* **Task item**
Copy out all lines of the records in which the word "Besuche" appears.

■ ■ ■

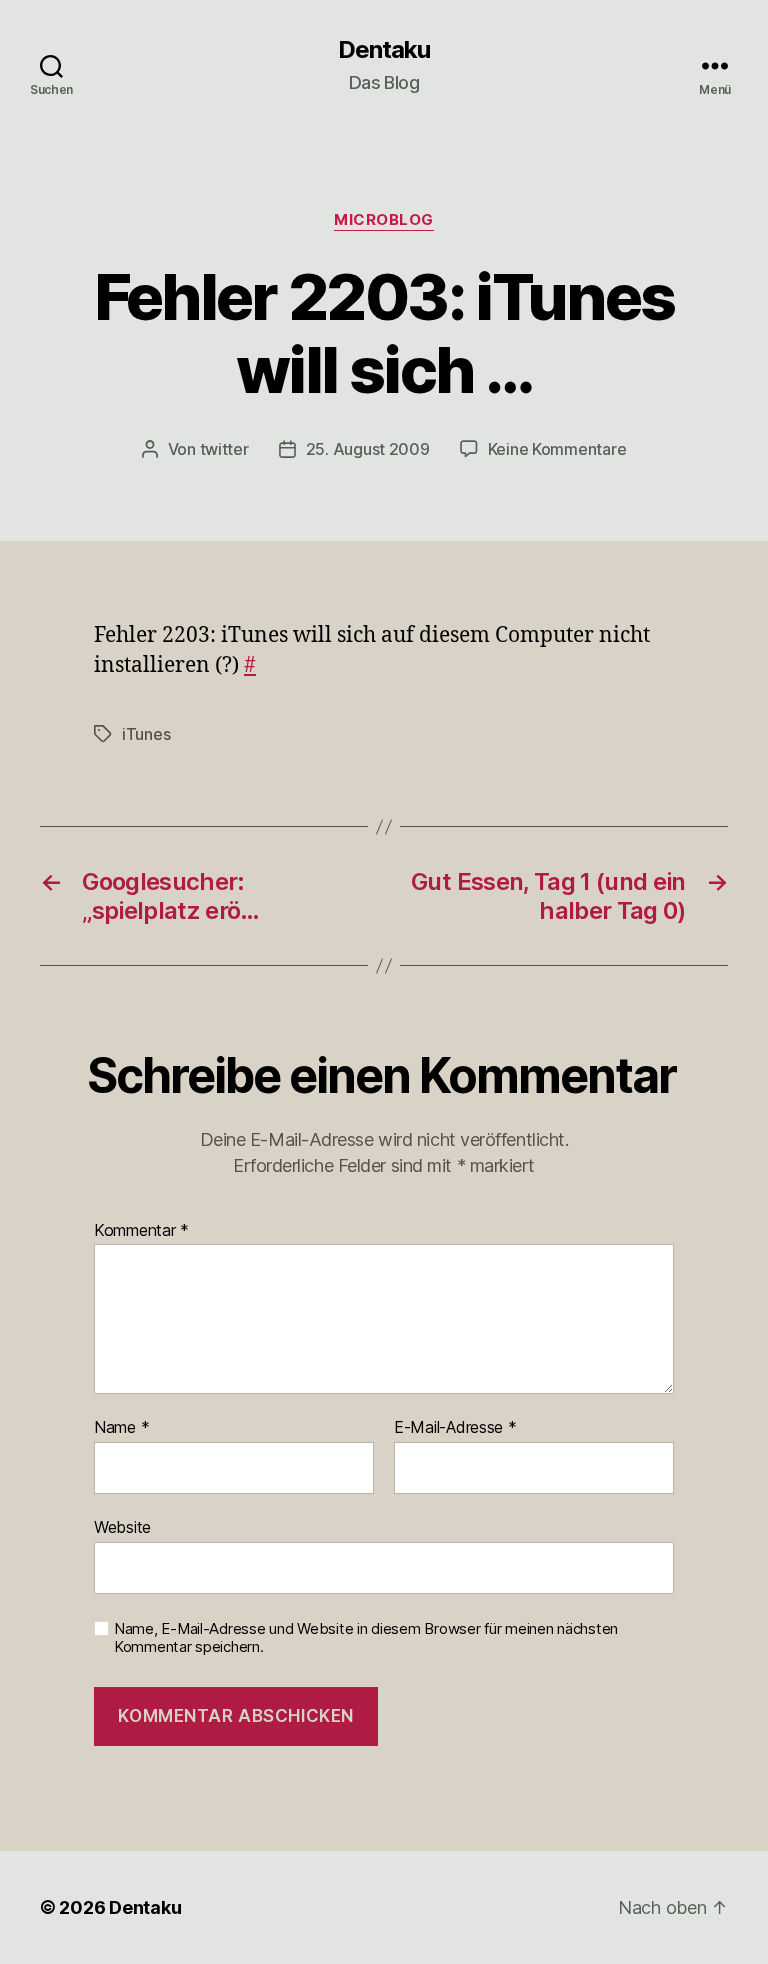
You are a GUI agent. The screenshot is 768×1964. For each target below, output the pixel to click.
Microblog (384, 220)
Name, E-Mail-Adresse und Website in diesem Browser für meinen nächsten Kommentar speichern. (366, 1638)
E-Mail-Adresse (455, 1428)
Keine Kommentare (557, 449)
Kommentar (141, 1231)
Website (122, 1526)
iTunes (146, 734)
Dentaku (384, 50)
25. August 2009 (368, 449)
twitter (224, 449)
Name (121, 1428)
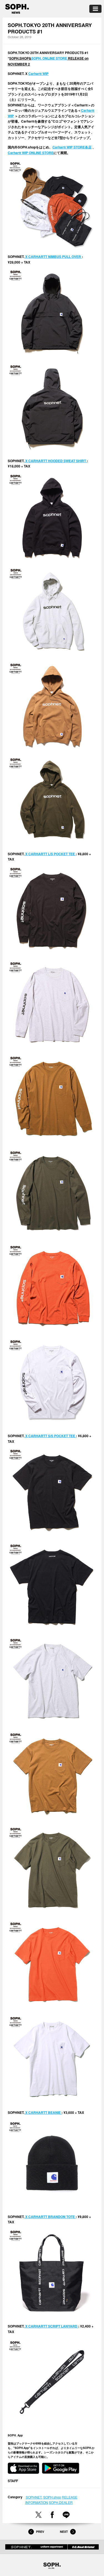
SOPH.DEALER (61, 2502)
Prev (40, 2531)
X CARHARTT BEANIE (43, 2112)
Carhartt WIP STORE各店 (72, 147)
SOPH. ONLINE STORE (49, 58)
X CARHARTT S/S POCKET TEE (50, 1435)
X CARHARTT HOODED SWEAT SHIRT (55, 460)
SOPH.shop (52, 2497)
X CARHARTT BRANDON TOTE (50, 2216)
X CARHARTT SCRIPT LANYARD (51, 2326)
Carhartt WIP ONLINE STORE (31, 152)
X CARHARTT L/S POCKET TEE (50, 853)
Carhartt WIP (38, 73)
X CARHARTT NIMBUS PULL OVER (53, 256)
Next (64, 2531)
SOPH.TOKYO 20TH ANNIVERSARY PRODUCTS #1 (50, 28)
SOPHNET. (34, 2497)
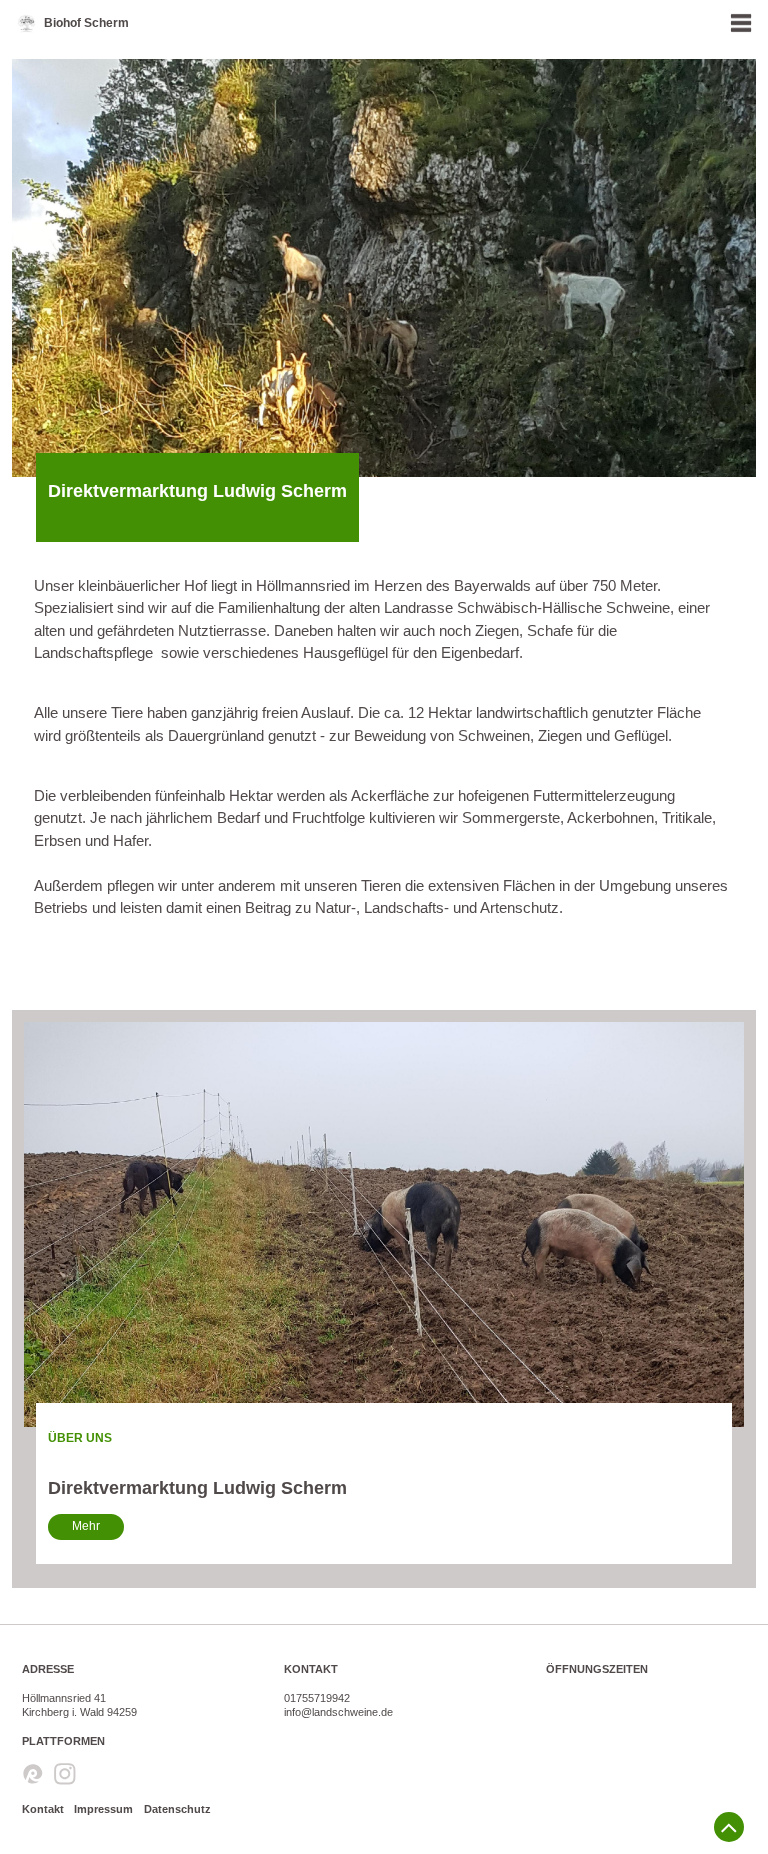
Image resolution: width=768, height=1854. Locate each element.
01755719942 (317, 1698)
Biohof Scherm (86, 23)
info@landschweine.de (338, 1712)
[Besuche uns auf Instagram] (65, 1775)
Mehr (86, 1526)
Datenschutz (177, 1809)
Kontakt (43, 1809)
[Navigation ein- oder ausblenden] (741, 23)
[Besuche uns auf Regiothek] (33, 1775)
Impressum (103, 1809)
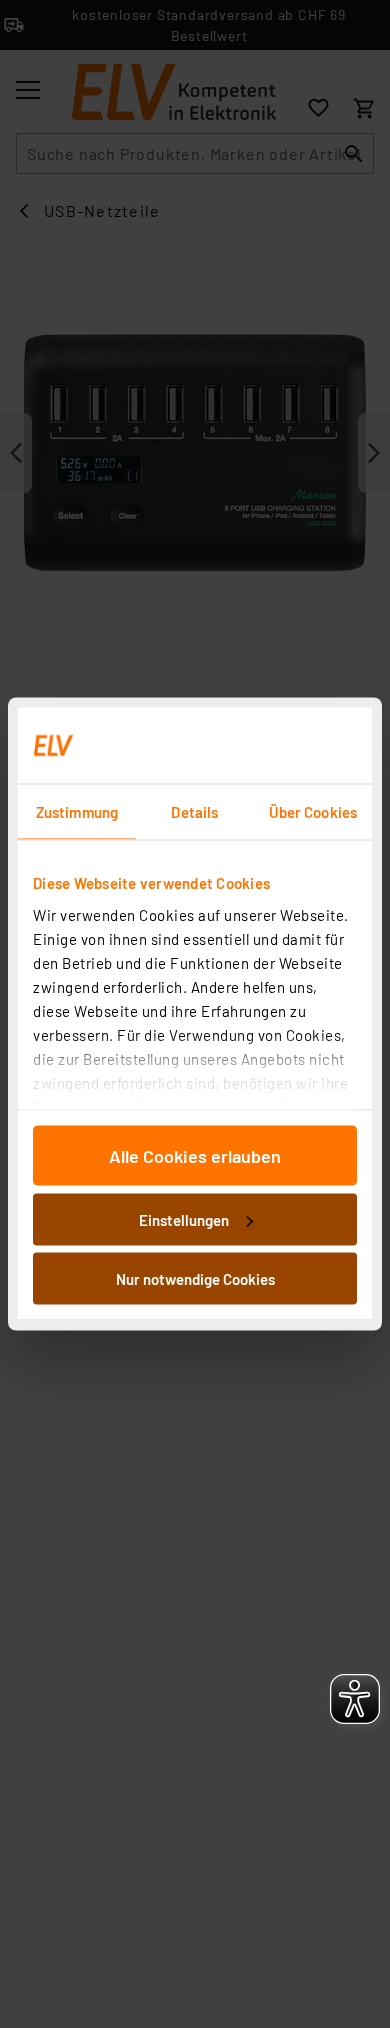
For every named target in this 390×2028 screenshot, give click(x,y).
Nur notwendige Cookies (195, 1279)
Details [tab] (194, 812)
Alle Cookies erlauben (195, 1156)
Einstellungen (184, 1219)
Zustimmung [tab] (77, 812)
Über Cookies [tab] (313, 812)
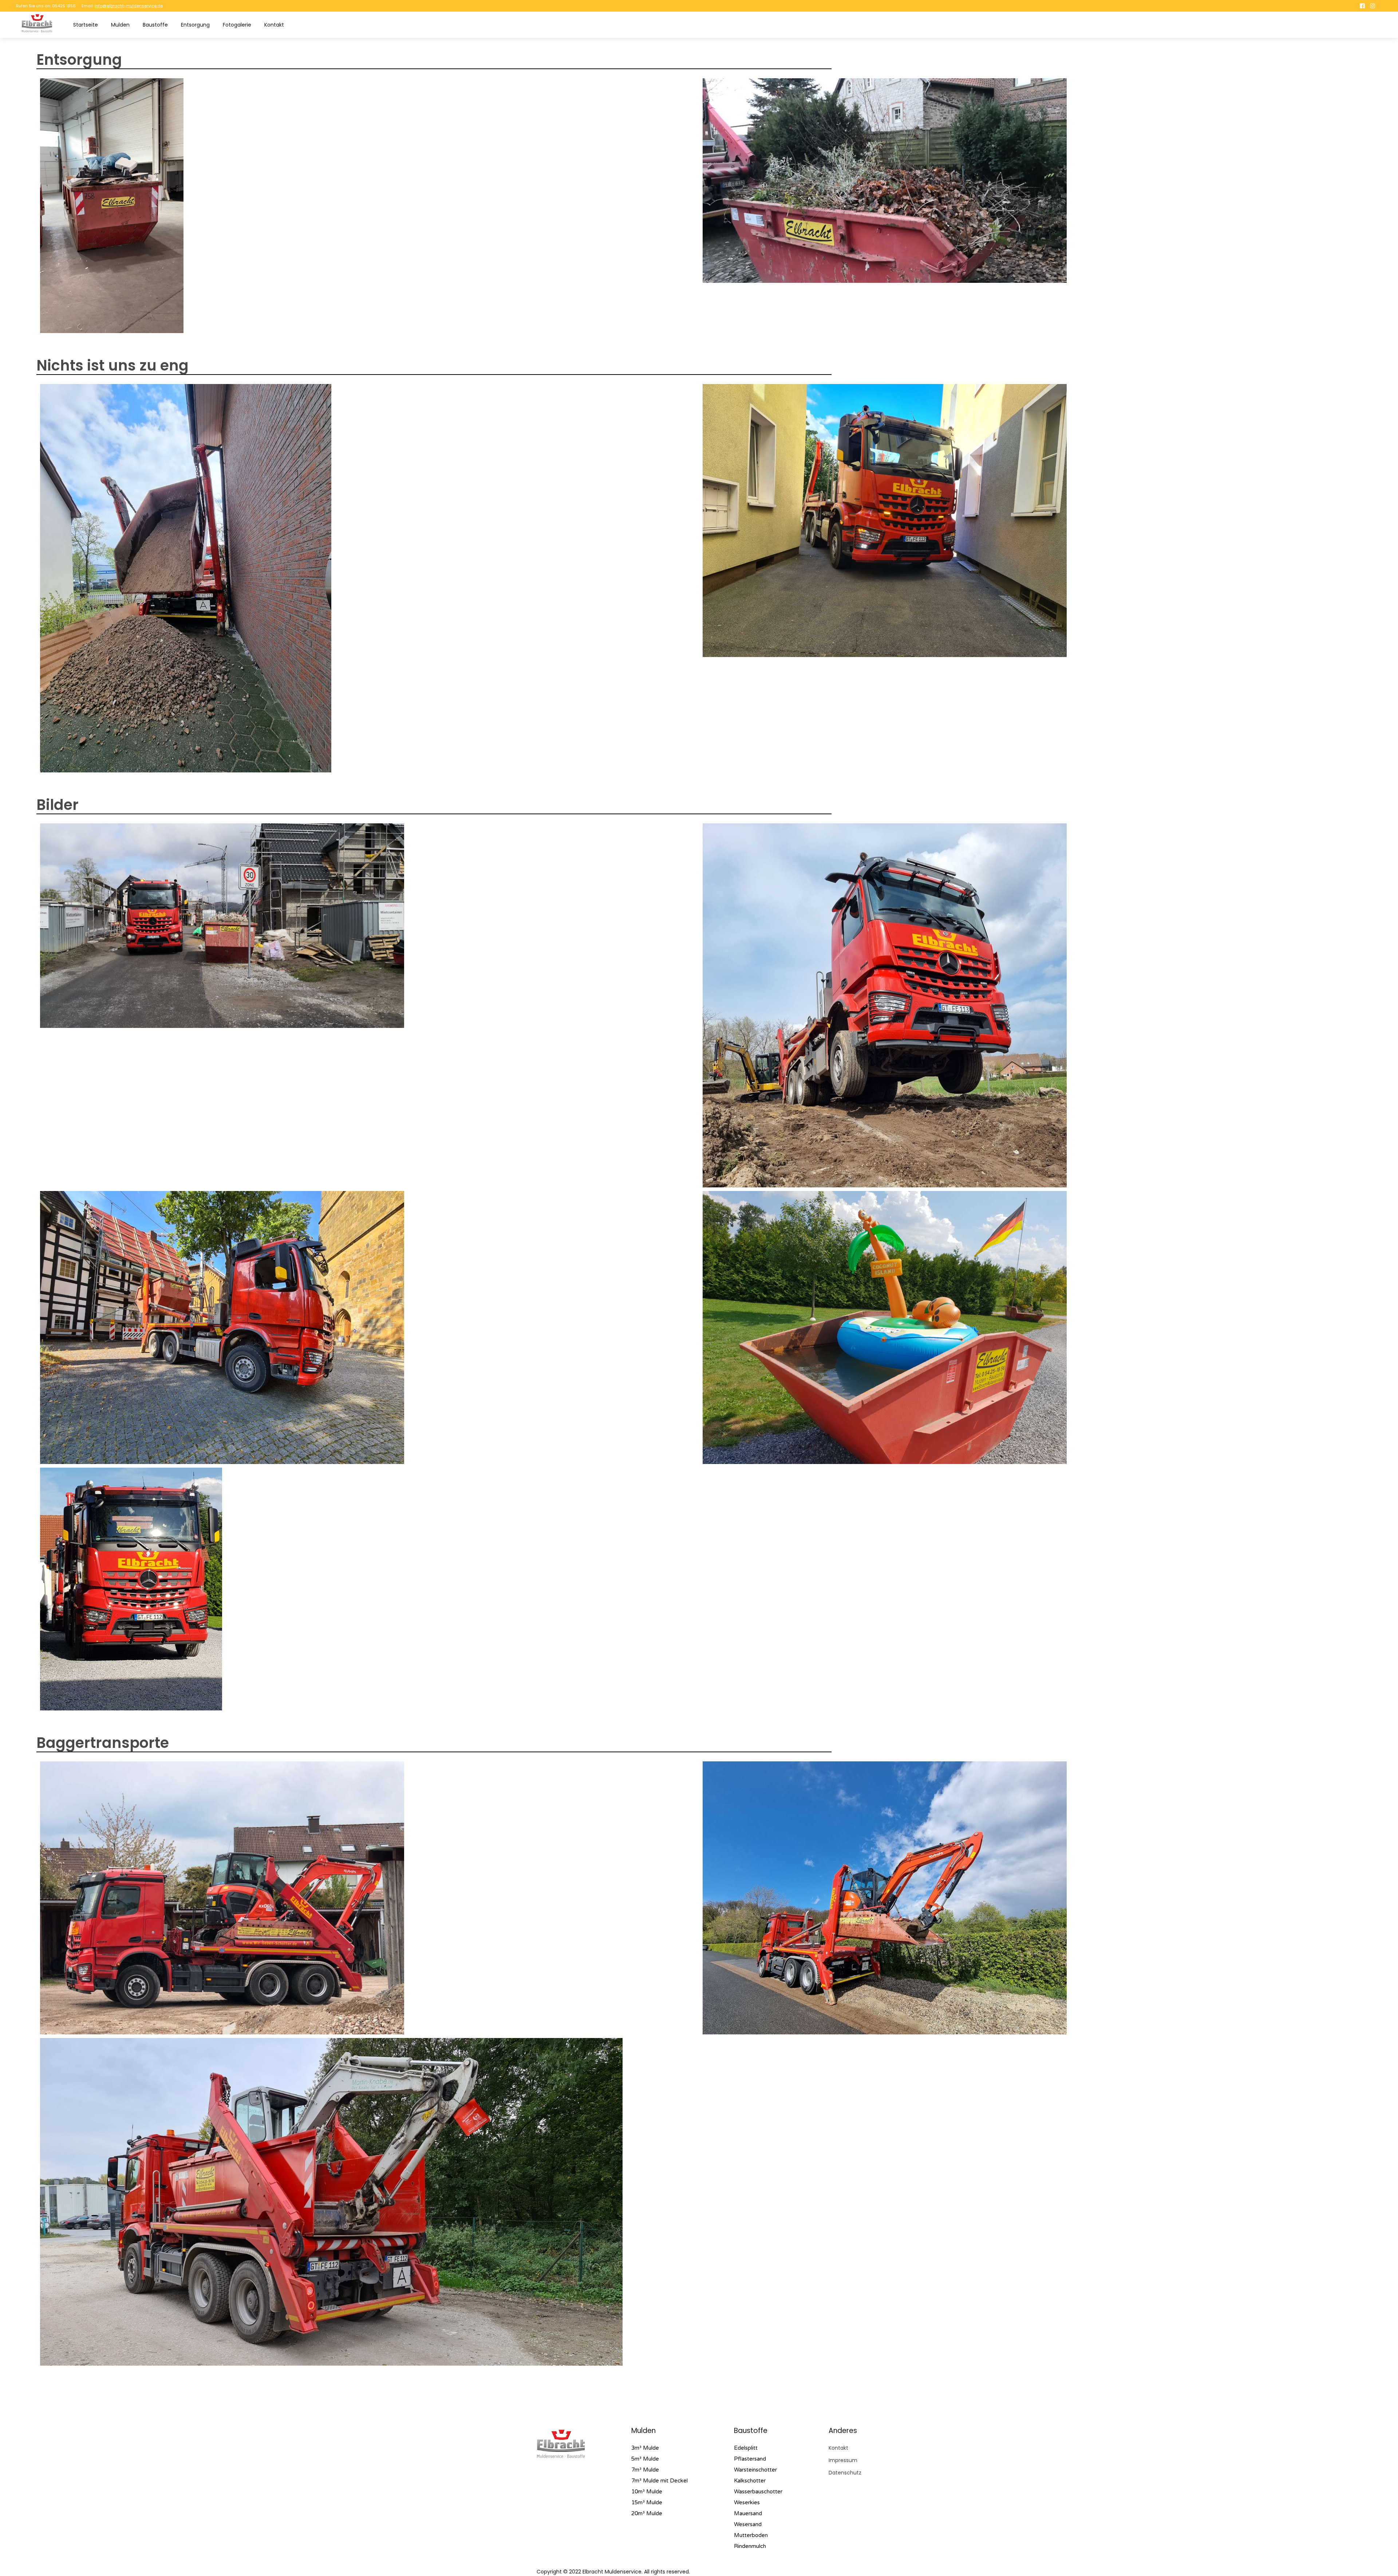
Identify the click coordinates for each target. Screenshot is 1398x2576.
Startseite (85, 24)
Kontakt (274, 24)
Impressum (843, 2460)
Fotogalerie (237, 24)
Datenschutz (845, 2472)
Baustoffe (155, 24)
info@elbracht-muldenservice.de (129, 6)
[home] (37, 23)
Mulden (120, 24)
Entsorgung (195, 24)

■ ■ ■

* **Exercise solution**
[Besuche uns auf Instagram] (65, 1775)
[Besuche uns auf Regiothek] (33, 1775)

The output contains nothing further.